--- Selected text ---
Devasthal is an observatory in the district of Nainital, Kumaon, India. The literal meaning of the place is "abode of god". The observatory is situated in the Kumaon Himalayas at an altitude of 2,450 meters. Devasthal peak is an emerging optical astronomical site for Indian telescopes. Currently, a 130-cm optical telescope is working at the site. The sites are managed by the Aryabhatta Research Institute of Observational Sciences (ARIES), Nainital.

The site has already received a 360-cm telescope and a 400-cm liquid mirror telescope which is under construction & likely to be completed by the year 2022. A survey for installing solar telescope is also being carried out near the peak. The place is well equipped with guest house, canteen, internet connection, water and electric supply since 2008.

Devasthal is located 9 km from Dhanachuli, the nearest town in Nainital district.

== Facilities ==
The Devasthal Observatory campus includes a base complex with roads, control buildings and support infrastructure. Aryabhatta Research Institute of Observational Sciences (ARIES) acquired about 41,692 m^{2} of government land for the site, encompassing telescope enclosures, access roads and base‐camp areas. A dedicated aluminizing plant at the site can coat mirrors up to 3.7 m in diameter, enabling in‐situ mirror maintenance. A guesthouse and related hostel facilities are provided for visiting scientists and students.The campus has all essential utilities (electric power, high‐speed Internet, water supply, etc.) to support night‐time observing and instrumentation. ARIES also maintains an on‐site control room and data center for remote operation of the telescopes. Overall, Devasthal's infrastructure is designed to support modern optical astronomy, with an eye toward continuous monitoring of variable and transient objects.
--- Input data ---
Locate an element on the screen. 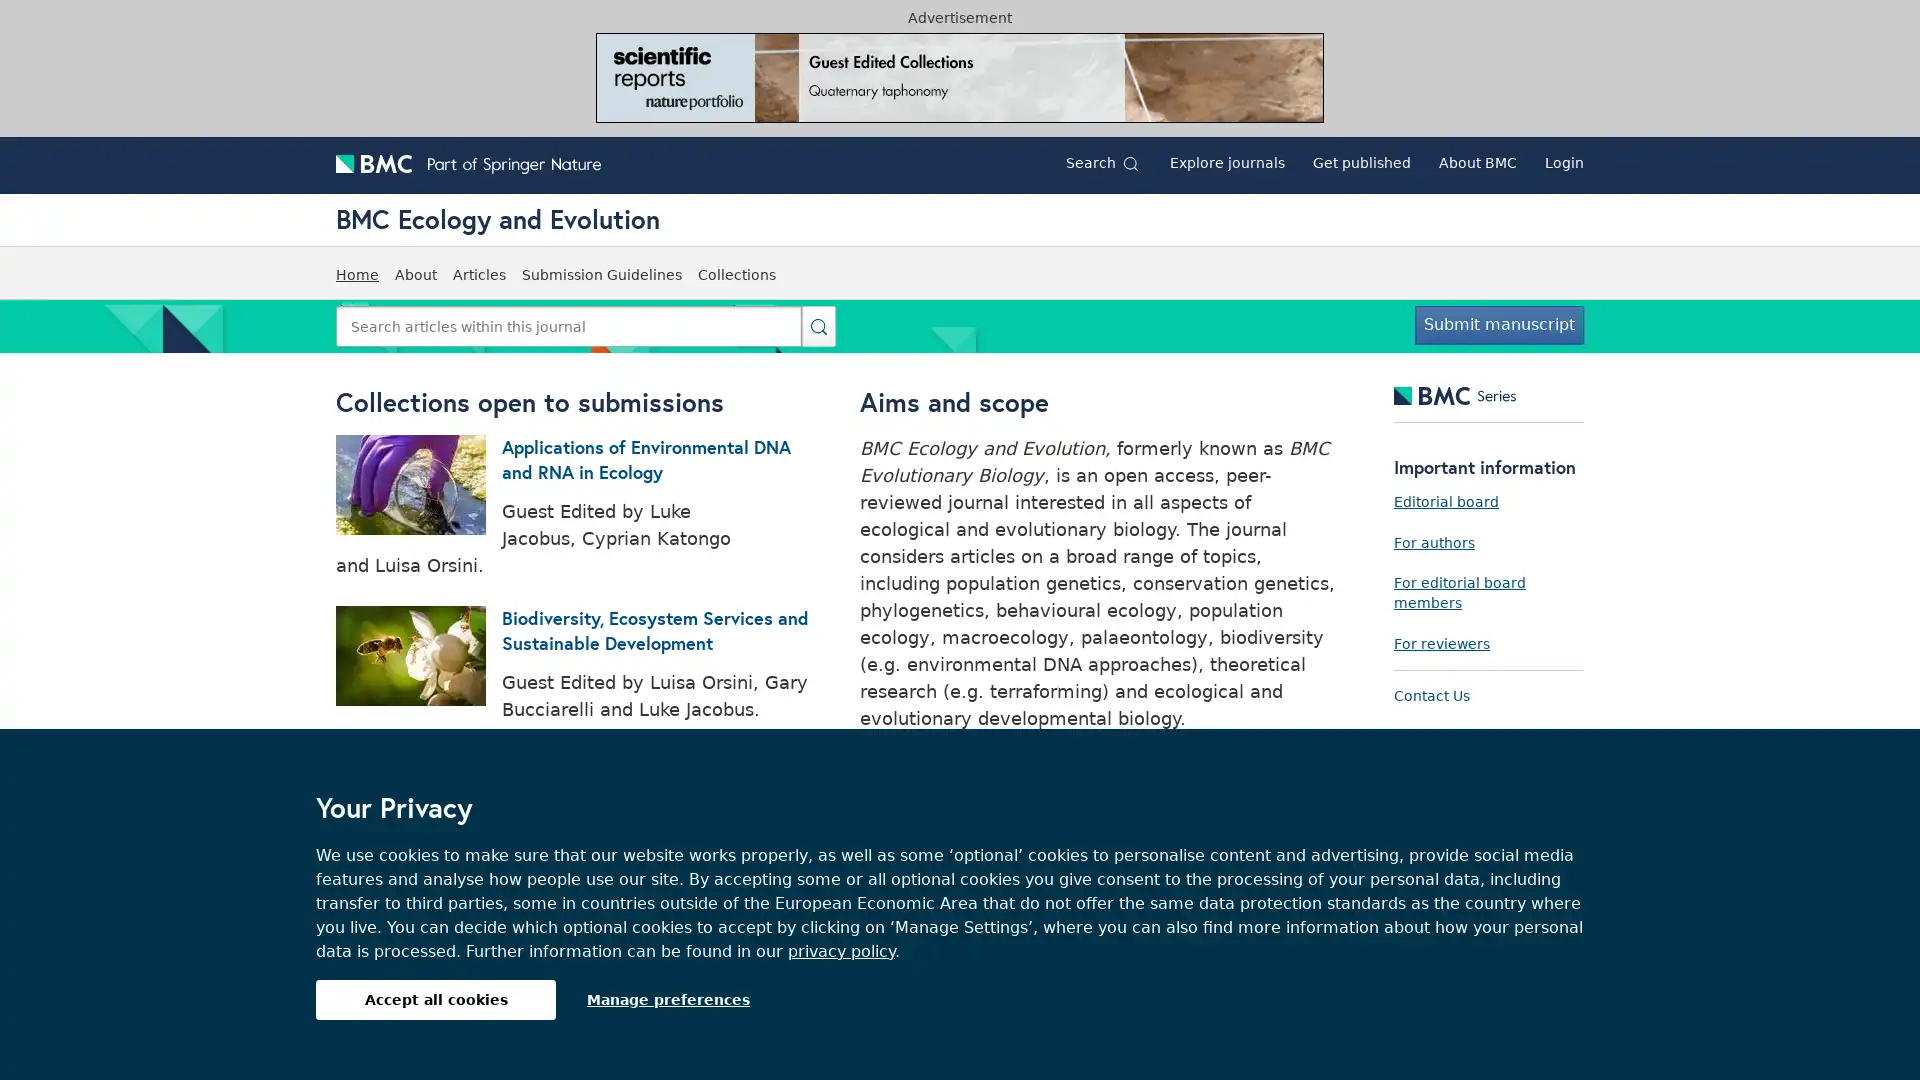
---
In the Devasthal text, what is the largest mirror diameter that the aluminizing plant at the site can coat?

== Solution to this problem ==
Up to 3.7 m in diameter.